In retrospect, it is fortunate that his school grades were not quite good enough to pursue a career in flying. After receiving a school leaving certificate after tenth grade, he began an apprenticeship with his father Wilhelm. "The other confectioners in town obviously didn’t want to train the son of a competitor," he explains. During his training, his parents sent him to France, where he later learned the fine art of "grande pâtisserie" from the country’s top-level confectioners (such as Fauchon, a touchstone of luxury food in France).
However, his experiences in France were more bitter than sweet on account of the language, the long working hours, and the extreme demands placed on apprentices. Nonetheless, Siefert went on learning and discovered his artistic flair. "Today I write poems, paint, and sculpt," he says. That is quite unusual for a confectioner who was born in a deeply rural region.
Siefert became a master confectioner at the age of 23 and then acquired the finishing touches at the school for master craftspeople in Alassio, Italy. "If I were to lose my sense of curiosity and stop wanting to learn anything new, I’d be as good as dead," he says. Only seven years later, before he turned 30, he won the title World Confectioner Champion. It was a hard act to follow. Siefert is reluctant to repeat his achievements, so he decided to put his pedagogical talent to work as well.
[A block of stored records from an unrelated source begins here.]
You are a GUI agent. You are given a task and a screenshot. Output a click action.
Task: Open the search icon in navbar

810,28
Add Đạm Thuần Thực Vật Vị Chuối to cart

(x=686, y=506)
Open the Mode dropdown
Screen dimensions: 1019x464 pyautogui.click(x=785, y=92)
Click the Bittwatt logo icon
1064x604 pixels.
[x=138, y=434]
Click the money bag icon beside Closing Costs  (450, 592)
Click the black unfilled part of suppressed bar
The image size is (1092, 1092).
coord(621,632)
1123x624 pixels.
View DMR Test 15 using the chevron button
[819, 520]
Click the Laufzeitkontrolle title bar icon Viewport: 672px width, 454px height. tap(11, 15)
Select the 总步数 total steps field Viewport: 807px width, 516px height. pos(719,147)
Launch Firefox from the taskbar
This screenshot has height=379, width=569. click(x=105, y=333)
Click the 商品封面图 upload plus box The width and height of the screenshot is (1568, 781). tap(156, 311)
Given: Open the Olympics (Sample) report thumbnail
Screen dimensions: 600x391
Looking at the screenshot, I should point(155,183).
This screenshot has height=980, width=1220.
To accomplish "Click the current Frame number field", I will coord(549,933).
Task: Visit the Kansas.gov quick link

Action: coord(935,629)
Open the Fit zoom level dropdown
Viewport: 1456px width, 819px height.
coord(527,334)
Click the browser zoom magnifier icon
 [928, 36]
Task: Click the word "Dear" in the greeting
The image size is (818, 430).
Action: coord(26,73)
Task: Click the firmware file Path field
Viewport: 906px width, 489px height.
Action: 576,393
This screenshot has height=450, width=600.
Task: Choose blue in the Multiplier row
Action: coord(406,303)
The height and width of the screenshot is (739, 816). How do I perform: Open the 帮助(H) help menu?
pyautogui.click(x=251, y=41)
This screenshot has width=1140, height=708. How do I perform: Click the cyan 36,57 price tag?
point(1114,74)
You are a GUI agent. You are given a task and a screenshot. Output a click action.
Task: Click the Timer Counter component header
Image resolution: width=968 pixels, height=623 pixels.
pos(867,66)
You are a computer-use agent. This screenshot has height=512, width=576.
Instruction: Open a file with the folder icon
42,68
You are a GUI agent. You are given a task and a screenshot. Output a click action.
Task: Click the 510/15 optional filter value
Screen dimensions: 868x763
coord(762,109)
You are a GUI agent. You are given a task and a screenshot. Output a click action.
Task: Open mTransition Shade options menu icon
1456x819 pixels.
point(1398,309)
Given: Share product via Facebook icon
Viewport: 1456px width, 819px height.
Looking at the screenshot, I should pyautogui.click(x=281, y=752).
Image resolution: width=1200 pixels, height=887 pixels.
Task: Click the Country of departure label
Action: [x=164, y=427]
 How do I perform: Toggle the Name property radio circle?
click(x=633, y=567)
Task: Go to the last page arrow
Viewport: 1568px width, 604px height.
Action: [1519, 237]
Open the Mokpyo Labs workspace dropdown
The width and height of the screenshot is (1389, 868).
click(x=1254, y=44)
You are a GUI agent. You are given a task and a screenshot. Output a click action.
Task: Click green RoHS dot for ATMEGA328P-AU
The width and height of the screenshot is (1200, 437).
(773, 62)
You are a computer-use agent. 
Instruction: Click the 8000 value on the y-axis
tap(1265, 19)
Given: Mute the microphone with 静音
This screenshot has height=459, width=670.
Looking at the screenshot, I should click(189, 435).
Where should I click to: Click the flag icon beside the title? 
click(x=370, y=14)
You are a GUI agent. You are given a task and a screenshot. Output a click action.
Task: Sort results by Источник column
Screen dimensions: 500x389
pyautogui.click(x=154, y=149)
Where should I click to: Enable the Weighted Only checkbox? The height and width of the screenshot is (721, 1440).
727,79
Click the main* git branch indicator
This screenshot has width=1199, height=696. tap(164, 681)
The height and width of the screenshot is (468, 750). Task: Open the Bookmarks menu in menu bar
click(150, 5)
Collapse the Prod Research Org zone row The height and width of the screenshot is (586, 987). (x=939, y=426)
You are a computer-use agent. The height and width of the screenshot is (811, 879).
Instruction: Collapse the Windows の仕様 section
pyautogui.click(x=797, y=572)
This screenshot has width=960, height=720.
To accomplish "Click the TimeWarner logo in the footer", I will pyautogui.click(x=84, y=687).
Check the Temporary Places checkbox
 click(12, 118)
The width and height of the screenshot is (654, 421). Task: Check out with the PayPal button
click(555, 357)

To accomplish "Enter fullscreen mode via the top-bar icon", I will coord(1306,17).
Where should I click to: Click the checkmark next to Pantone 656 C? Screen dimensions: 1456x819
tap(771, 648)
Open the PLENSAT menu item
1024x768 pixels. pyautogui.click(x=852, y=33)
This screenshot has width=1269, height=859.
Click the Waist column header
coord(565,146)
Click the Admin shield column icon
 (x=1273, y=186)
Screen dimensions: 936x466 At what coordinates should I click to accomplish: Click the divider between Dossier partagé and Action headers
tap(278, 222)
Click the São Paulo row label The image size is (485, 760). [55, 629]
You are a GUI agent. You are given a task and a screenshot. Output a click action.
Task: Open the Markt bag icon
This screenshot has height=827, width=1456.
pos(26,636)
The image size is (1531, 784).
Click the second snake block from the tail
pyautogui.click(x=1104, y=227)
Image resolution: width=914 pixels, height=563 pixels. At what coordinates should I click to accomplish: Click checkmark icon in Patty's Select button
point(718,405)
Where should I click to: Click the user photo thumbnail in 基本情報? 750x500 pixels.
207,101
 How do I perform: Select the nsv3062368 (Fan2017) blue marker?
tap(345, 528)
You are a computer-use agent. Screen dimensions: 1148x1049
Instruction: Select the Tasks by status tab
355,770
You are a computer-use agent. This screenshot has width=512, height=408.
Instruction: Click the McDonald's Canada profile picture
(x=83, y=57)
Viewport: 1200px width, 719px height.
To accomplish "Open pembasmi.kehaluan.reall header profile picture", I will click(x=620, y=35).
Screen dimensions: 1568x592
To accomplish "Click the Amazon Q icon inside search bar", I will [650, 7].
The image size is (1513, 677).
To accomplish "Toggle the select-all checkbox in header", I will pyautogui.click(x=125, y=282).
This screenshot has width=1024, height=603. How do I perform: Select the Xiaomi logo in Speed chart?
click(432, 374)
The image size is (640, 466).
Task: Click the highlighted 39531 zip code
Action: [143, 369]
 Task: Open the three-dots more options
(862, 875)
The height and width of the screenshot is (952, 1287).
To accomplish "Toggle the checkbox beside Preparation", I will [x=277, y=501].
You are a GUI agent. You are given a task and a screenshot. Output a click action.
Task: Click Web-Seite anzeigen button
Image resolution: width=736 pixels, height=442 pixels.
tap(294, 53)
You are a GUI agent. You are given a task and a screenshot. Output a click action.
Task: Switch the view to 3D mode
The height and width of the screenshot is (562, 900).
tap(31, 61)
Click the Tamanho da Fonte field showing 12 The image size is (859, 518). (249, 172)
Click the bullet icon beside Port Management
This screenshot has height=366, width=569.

Together with his sister, he took over the ownership of his parents’ café with its rich tradition and renovated the half-timbered building in line with the requirements of a listed building. There he began to work as a coach and a consultant. In this phase of his work he was, and still is, supported by his sister Astrid. During this period he also met his future wife Isabel, who was named "Confectioner of the Year" in 2003.